Suelo llevar a mis compañeros y amigos de fuera hasta ese rincón, y a veces lo hago para comprobar que ellos también sienten ese hechizo contra el mucha gente de esta tierra parece inmunizada. Si es la imaginación la que te permite teñir el lienzo cotidiano de los días, la silueta de este castillo sobre el mar es una paleta de colores imposibles. Del púrpura de Tiro que se ocultaba en las conchas de Murex (nuestras cañaillas) al rojo fuego consagrado a Melkart, el dios fenicio de las estaciones y exploradores. Del color de los sueños de Aníbal, antes de partir hacia la conquista de Italia, a los de Julio César, quien, a punto de cumplir treinta y tres años, lloró de rabia ante el busto de Alejandro Magno, pensando en lo que el rey de Macedonia había conseguido a su edad.

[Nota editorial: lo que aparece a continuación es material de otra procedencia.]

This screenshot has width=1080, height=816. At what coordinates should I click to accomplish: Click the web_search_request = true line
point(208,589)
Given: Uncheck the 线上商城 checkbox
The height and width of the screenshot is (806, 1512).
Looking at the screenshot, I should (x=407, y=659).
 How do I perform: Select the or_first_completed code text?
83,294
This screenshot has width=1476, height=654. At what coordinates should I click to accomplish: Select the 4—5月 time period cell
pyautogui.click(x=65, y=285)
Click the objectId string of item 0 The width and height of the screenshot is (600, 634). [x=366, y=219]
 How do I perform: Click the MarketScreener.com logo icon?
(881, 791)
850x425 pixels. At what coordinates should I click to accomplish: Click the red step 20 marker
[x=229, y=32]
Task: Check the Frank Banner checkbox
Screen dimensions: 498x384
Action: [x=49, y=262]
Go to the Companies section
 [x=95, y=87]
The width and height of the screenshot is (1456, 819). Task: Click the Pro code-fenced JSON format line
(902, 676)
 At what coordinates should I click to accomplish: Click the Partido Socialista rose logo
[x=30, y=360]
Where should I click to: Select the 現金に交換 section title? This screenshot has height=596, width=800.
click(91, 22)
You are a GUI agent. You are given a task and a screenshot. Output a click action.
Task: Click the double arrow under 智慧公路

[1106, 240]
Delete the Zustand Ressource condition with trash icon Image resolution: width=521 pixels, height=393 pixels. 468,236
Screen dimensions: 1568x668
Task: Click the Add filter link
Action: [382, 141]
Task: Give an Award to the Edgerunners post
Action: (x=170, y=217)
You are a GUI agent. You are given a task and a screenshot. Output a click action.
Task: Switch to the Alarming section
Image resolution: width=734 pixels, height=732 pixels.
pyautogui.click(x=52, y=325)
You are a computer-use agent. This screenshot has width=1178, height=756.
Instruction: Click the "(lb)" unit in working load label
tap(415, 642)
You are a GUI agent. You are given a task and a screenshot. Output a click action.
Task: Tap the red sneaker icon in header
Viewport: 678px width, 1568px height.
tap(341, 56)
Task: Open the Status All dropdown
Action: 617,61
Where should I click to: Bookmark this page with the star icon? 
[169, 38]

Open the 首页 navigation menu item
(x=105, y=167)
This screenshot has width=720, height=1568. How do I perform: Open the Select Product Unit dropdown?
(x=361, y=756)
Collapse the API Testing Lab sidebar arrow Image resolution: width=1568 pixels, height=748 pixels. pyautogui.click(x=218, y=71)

Y de Melkart a Heracles, y de Heracles a Hércules. En este castillo el tiempo pasa rápido, a siglo por ola, y uno sigue sintiendo esa historia por dentro, oyendo el rugir de los cañones durante la Guerra de la Independencia o divisando a lo lejos, sobre ese mismo azul que ahora nos envuelve, el escuadrón de Francis Drake o la silueta del pirata turco Baba Aruj (Barbarroja). Las mismas gaviotas que sobrevuelan el horizonte han visto cómo su nido de piedra ostionera ha sido templo, castillo y faro, sirviendo de ojos y corazón a una isla, la de Cotinusa (‘tierra de acebuches’), que una vez uniera los dos lugares que se repartieron mis raíces: Cádiz y San Fernando.

A veces siento impotencia al hablar de este tesoro de nuestro patrimonio con gente de mi tierra que no muestra el menor interés o que, directamente, lo desprecia. Otras veces, para animarme, me recuerdo que es mejor así, que sigan disfrutándolo amantes de la historia y soñadores, y que siga siendo un gran desconocido para esa parte de la población que, con la boca llena de frases hechas, no se atreverían nunca a quitarse la venda. Porque sí, es más cómodo vivir así, a oscuras, ignorando que en ese rincón hay tantas historias mezcladas como en nuestra sangre, en nuestra lengua y en nuestra mirada, y sin tener que asumir la responsabilidad de tener ante tus ojos un paraíso que cuidar y respetar. Yo tengo la inmensa suerte (y ojalá dure) de perderme, cada vez que me apetece o siento que lo necesito, por ese castillo que se alza en medio del mar, en ese punto exacto en el que se cruzan, salpicados de colores imposibles, las historias y los sueños.